**STATED PROBLEM:**
Continue the piece about wet weather and walking writers on the Suffolk coast from the point where it stops.

We had been warned: last night kindly TV weathermen had promised a month’s rain in a single day. This, on already saturated soils in many parts of the UK, did not bode well but at least here in Norfolk there would not be any major problems other than temporarily hazardous roads. It is all a matter of proportion, of course. To find really wet weather one has to venture much further east, to Meghalaya state in northeast India where the Cherrapunjee district holds the claim to be the wettest place in the world (although its soggy crown is challenged by neighbouring Maysynram, which likes to assert that it is just that little bit damper). Either way, it is wet: in excess of 12,000 mm per annum, and nearly 25,000 mm back in 1974, which is as much as some of us see in half a lifetime. I spent a happy week in this region a few years ago (admittedly in the dry season). You can read an article I wrote for Geographical magazine about the wonderful living root bridges of the Cherrapunjee region here.

Really wet days like this often put me in mind of places I am especially fond of – the English Lake District, the Scottish Highlands, monsoon India, Meghalaya. I remember washed-out camping holidays with long hours spent peering out of tents looking for a break in the clouds; taking shelter from the monsoon to drink sweet chai in an Indian teashop while the street outside turns into a muddy culvert; the sour smell of city pavements after heavy rain. I am also reminded of my favourite Beatles track, which features Ringo’s finest drumming, superb McCartney bass and a psychedelic backwards-vocals coda for good measure: Rain.

Orford Ness

Walking, whether rambling or hiking in the countryside, or the unplanned urban exploration of a would-be flâneur’s dérive – call it what you will – seems to be the hippest new literary genre. Often found cosily in tandem with what can only be described as ‘the new nature writing’, the genre undoubtedly has its stars. High in that firmament is Robert Macfarlane.

Almost everywhere you look in the literate media these days, Macfarlane’s name seems to crop up. As well it might, as his new book The Old Ways has instantly and deservedly become a best seller. Having already been lauded in features in the Guardian and suchlike, The Big Issue has this week also seized the opportunity to echo the zeitgeist and published a feature on Macfarlane taking a walk in the company of fellow writer and bipedalism enthusiast, the sardonic (and sesquipedalian) pavement-plodder Will Self.  The desired result: an interesting combination of styles and focii in which rural meets urban, wild nature confronts man-tamed landscape, and literary topography melds with psychogeography.  Given such a brief, it seems almost odd that the Psychogeographer General, Iain Sinclair, landscape ombudsman extraordinaire, wasn’t invited along for the stroll. There again, three is a crowd, and Sinclair was no doubt already busy enough with the Sisyphean task of hurling word-bombs of withering allusive prose at the perimeter fence of the Stratford 2012 Olympics site.

The Big Issue walk – delightfully, if almost predictably – took place along the crumbling Suffolk coast, the mysterious region between Bawdsey and Orford Ness, a coastline rich with legend and secret histories: a luminous landscape of shingle, rare birds and nuclear power stations where the mud itself murmurs of UFO sightings, secret weapons testing, silted estuaries, lost ports and sea-claimed monasteries – the most distinctly ‘Here be Dragons’ patch on the East Anglian map. Pleasingly, the Will and Rob walk also took in some of the territory I have described in my own humble walking guide to the Suffolk coast: Suffolk Coast and Heaths: Three Long-distance Walks in the AONB, available from all good book shops and even a few bad ones.

**RECORD EXCERPTS:**
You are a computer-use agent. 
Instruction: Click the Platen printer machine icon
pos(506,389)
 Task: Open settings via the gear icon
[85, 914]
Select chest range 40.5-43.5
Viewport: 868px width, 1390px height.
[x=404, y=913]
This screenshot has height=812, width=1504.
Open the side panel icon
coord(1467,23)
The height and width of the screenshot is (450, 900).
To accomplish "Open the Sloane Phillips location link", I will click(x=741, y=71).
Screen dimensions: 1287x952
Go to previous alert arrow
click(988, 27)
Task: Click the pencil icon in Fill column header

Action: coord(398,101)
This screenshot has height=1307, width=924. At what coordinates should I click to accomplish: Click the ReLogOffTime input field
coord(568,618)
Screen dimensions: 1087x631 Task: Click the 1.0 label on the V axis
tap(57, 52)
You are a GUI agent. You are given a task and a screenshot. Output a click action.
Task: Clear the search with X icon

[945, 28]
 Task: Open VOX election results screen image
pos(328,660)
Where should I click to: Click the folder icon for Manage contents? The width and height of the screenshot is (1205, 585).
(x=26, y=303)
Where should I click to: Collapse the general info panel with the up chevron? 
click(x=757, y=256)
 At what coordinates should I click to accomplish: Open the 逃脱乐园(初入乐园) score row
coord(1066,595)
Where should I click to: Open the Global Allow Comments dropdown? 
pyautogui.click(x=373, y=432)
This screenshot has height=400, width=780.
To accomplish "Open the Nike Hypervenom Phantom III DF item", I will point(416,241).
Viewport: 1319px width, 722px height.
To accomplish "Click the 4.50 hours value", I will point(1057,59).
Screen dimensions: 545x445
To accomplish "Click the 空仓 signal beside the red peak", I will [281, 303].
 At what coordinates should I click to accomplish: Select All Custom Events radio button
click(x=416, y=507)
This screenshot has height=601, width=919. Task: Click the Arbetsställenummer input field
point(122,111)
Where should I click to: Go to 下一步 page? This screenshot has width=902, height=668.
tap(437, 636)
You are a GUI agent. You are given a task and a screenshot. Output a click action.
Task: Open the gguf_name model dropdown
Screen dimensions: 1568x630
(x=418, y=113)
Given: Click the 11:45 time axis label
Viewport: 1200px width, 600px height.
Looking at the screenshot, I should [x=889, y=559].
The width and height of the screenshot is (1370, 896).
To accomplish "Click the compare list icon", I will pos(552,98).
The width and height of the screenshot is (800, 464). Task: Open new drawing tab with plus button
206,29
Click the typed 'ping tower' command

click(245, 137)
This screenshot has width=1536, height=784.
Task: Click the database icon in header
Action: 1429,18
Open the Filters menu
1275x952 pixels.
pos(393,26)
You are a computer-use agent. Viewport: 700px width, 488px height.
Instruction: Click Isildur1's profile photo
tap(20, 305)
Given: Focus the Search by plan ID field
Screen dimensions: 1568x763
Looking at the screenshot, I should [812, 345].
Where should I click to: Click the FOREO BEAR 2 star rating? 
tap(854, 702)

**TASK ANSWER:**
The Macfarlane-Self walk concluded at the lighthouse on Orford Ness, the mysterious island-like shingle spit that stretches south from Aldeburgh. Orford Ness is bypassed by the Suffolk Coast Path but it does feature in Slow Norfolk and Suffolk, another book of mine that hurrahs the Suffolk coastline. Here’s a brief extract:

If you are not at Orford Quay for sailing, your eyes will no doubt be drawn across the water to Orford Ness, which exudes an air of mystery typical of places associated with forbidden territory. From 1913 to the mid 1980s, the spit was firmly closed to the public, a top secret, no-go area dedicated to military testing and radar research. The links with its secret past are part of its appeal; otherwise, it’s undeniable that Orford Ness is quite a remarkable bit of geography.

Though hardly pretty, this long shingle spit is undoubtedly evocative. Signs warn about unexploded ordinance, and everywhere you’ll see tangles of tortured metal and wire netting among the teasels in the shingle. Overall, it’s a rather melancholy landscape and you might begin to wonder if Orford Ness should actually be ‘orfordness’, a state of mind, rather than the name of a wayward landform.

Seen from Orford Quay, Orford Ness has the appearance of being an island, and the ferry trip across the River Ore simply adds to this impression, but it’s not – it’s actually a long sand spit that begins just south of Aldeburgh and gradually widens as it follows the coast south. It is the largest shingle spit in England (nearly ten miles long) and it is only when you disembark at the jetty that you can really appreciate the scale of the place. The National Trust has a number of recommended way-marked routes to follow but the reality is that you won’t see much unless you are prepared to walk some distance. Concrete roads lead around the spit and you have to trudge along these some way before you get to see anything of much interest. Bicycles are not permitted.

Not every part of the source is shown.